Working with colored pencil can be very rewarding. There is so much you can do with it, and so many supports you can use!
Of course you have plain white paper. Plain? There are so many shades of white that you are not limited to a single value. And there are other supports. And other colors.
Each has their advantages and problems.
Bee Balm on Dark Green Mat Board
Working on a dark support, you cannot simply save your whites, but have to "come back" to them. Also, to have intense colors, you need to give them support. Here is where we learn why canvases are traditionally painting white Gesso!
You can try and do your fine sketching with traditional pencil, but there is the danger of embossing the support trying to make out dark lines.
In a drawing like this I will do the entire main or focal point in an underpainting of white. This will allow the greatest contrast with the dark background. White is the most reflective color and will add vibrancy to the layers of reds and greens going over it.

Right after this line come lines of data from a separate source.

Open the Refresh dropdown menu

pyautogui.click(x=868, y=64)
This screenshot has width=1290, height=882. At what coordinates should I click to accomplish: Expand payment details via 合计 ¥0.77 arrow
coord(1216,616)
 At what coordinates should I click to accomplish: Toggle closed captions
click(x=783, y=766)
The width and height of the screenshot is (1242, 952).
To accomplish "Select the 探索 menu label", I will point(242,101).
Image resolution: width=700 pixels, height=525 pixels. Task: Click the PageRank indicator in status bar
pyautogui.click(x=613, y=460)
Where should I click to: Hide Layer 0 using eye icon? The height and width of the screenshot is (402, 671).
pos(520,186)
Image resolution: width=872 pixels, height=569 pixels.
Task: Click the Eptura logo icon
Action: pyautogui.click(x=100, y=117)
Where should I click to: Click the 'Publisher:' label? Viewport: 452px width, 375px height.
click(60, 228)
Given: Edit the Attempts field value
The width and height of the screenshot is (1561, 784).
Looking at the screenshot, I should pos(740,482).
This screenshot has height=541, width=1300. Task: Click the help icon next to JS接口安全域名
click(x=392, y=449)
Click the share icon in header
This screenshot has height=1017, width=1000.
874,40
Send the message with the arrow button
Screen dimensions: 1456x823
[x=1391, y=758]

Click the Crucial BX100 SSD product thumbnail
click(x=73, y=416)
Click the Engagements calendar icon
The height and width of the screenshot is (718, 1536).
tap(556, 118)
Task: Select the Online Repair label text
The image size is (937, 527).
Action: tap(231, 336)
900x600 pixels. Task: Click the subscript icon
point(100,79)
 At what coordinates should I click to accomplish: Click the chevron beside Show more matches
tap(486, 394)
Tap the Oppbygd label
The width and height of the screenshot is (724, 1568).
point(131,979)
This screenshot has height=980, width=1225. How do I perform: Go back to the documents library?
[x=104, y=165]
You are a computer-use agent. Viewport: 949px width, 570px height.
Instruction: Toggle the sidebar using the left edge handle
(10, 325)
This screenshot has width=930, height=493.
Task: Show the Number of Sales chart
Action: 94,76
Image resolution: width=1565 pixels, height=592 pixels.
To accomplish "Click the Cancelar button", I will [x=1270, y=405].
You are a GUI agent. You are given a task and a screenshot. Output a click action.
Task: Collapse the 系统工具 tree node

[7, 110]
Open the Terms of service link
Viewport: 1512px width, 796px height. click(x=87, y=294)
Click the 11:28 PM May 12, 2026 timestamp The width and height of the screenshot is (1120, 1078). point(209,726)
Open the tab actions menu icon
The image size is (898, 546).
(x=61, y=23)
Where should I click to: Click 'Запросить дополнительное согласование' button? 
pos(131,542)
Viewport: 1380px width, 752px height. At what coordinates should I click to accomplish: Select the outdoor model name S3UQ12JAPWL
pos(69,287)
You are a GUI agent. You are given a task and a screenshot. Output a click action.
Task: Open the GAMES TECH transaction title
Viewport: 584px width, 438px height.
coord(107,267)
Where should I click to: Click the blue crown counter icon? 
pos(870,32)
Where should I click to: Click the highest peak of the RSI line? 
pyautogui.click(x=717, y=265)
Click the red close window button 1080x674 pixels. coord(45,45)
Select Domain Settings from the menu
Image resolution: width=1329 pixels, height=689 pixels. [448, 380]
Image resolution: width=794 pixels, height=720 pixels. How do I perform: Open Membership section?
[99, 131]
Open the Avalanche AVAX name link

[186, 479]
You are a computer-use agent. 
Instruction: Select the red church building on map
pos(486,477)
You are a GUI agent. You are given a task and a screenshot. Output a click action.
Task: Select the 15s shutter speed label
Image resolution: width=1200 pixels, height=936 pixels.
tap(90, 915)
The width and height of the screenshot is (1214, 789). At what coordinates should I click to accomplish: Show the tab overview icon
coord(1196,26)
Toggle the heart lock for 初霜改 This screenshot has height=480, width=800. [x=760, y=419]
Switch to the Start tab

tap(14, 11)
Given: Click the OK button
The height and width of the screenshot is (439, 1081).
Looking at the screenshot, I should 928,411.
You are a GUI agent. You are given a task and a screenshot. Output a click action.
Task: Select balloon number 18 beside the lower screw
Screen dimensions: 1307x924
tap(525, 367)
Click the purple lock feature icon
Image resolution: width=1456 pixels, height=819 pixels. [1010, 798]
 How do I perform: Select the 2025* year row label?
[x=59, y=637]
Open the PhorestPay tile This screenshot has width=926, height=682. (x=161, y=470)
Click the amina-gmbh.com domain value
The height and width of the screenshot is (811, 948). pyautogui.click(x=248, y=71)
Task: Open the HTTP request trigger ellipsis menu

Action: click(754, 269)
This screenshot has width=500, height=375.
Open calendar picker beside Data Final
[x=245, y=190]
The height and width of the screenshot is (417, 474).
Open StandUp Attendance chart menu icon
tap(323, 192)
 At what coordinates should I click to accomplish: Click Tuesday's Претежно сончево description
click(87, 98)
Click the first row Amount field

It will take multiple layers to get to any real vibrancy in this painting. Starting with the lightest reds and building up to the darker reds, blending each layer in, first with pencils, blending pencil then with a stump. Layer after layer until the colored pencil more closely resembles an old painting. At times I do use mineral spirits. But more with stump and wax blending pencil.
Even though the background is not the focus of the artwork, it does not mean it is not important. You need to decide just how you are going to handle it, what emphasis it will have. The background not only sets the mood of the piece, but supports the main focus of the artwork. Do not neglect this. The tendency with a dark background is to simply let it go. But choose to allow your background to support the composition.